Excerpted data: Begin

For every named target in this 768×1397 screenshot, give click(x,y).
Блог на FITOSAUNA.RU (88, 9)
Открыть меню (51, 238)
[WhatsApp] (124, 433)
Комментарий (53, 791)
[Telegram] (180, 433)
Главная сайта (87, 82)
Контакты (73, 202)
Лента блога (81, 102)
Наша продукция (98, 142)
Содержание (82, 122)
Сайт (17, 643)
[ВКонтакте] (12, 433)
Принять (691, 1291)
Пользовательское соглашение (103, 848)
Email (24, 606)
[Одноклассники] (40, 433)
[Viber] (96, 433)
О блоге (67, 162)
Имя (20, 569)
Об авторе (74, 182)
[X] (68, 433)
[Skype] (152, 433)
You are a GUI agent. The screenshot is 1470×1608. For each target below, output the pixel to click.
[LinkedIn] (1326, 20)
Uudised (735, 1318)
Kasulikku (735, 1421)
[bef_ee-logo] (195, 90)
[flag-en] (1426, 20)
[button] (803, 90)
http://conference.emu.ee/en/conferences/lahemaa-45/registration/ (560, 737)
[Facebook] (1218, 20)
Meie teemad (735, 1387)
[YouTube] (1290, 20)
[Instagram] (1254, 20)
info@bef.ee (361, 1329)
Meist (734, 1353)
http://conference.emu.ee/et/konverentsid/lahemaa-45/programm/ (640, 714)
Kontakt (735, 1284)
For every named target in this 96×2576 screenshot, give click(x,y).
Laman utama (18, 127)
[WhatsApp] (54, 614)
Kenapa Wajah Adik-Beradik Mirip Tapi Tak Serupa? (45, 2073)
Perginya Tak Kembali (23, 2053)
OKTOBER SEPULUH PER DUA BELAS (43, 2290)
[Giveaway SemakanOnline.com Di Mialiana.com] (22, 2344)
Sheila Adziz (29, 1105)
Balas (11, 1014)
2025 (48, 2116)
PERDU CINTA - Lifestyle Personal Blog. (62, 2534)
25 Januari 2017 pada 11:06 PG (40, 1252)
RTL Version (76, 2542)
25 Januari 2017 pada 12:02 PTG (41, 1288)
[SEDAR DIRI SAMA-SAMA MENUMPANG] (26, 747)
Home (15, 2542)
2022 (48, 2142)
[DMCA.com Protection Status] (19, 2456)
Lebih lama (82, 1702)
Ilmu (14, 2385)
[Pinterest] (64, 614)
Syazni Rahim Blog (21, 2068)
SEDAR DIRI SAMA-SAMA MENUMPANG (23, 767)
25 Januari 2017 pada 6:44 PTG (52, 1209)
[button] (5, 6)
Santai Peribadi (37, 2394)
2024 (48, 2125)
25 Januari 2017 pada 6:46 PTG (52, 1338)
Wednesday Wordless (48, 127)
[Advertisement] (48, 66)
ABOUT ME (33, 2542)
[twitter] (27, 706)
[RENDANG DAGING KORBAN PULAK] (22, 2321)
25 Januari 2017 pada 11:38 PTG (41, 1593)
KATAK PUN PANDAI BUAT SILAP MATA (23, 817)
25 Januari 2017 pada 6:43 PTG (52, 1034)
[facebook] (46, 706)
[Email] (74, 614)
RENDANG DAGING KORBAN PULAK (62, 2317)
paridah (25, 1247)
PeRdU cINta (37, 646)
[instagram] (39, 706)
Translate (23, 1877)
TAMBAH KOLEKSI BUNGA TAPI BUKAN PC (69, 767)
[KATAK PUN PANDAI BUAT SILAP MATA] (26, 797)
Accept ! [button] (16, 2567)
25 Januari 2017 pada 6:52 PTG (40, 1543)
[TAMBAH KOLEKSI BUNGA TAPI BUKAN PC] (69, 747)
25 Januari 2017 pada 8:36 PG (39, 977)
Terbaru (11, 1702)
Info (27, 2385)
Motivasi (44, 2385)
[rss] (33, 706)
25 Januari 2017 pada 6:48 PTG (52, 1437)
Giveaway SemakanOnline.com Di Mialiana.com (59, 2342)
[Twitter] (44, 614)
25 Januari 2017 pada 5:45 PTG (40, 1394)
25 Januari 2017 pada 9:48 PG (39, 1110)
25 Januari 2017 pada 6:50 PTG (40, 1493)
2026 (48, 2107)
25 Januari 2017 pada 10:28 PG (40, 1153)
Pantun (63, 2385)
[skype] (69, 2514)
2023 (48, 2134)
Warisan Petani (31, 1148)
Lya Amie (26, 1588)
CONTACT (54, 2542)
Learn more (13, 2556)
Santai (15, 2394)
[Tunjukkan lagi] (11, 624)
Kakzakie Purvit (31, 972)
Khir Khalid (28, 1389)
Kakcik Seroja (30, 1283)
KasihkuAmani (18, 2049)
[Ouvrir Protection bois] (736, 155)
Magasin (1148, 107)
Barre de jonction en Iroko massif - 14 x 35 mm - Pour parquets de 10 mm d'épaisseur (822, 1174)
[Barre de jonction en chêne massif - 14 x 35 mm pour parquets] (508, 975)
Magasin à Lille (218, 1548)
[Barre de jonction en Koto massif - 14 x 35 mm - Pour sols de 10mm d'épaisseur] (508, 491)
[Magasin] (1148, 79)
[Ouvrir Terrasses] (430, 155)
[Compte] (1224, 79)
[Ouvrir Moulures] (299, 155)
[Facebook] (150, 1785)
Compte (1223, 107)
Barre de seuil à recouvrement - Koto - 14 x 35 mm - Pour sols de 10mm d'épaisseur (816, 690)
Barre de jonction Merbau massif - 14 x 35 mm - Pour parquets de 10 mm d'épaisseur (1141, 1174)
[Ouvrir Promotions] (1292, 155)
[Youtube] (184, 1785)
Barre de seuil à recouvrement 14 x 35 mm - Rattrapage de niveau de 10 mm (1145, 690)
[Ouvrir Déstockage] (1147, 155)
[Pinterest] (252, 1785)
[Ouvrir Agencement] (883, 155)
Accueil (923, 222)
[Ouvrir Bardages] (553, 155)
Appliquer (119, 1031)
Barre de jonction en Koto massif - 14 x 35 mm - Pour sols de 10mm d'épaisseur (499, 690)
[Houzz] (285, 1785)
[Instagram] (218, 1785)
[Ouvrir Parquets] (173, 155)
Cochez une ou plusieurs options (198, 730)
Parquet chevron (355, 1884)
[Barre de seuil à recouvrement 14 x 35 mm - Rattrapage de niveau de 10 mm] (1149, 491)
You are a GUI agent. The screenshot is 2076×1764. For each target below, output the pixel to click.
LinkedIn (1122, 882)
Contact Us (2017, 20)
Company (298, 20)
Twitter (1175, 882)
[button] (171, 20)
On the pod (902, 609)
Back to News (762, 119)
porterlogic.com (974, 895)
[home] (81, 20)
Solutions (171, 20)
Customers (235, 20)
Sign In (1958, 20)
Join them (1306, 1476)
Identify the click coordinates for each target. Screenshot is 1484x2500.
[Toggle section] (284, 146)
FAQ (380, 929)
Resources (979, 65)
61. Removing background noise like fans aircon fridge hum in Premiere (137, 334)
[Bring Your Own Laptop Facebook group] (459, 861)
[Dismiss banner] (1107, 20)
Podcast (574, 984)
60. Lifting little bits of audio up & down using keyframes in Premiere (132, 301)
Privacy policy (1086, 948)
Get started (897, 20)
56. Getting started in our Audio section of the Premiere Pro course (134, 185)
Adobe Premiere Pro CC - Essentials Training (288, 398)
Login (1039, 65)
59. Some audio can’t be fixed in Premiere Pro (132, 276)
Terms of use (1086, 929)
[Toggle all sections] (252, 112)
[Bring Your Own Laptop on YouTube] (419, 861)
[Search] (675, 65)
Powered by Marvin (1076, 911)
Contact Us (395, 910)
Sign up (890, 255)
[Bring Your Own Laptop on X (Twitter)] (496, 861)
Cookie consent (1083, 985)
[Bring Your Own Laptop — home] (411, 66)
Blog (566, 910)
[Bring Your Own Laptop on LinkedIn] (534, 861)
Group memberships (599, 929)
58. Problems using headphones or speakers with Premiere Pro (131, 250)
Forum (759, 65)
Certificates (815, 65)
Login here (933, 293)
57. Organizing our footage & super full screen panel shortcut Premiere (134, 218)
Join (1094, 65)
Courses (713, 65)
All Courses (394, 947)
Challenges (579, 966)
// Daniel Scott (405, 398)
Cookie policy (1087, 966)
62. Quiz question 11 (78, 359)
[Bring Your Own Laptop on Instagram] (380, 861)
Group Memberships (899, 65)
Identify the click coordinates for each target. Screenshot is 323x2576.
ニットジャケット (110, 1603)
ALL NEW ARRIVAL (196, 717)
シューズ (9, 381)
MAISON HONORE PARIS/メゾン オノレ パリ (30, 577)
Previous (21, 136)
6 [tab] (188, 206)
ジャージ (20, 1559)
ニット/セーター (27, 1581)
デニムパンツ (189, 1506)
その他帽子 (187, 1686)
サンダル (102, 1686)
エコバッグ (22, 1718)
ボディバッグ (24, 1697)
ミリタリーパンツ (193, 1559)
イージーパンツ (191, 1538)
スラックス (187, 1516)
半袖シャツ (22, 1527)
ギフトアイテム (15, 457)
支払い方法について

Excerpted data: End

Pull every line containing the word "Laptop" out of the material and copy it.

**Answer box:**
[Bring Your Own Laptop Facebook group] (459, 861)
[Bring Your Own Laptop on YouTube] (419, 861)
[Bring Your Own Laptop on X (Twitter)] (496, 861)
[Bring Your Own Laptop — home] (411, 66)
[Bring Your Own Laptop on LinkedIn] (534, 861)
[Bring Your Own Laptop on Instagram] (380, 861)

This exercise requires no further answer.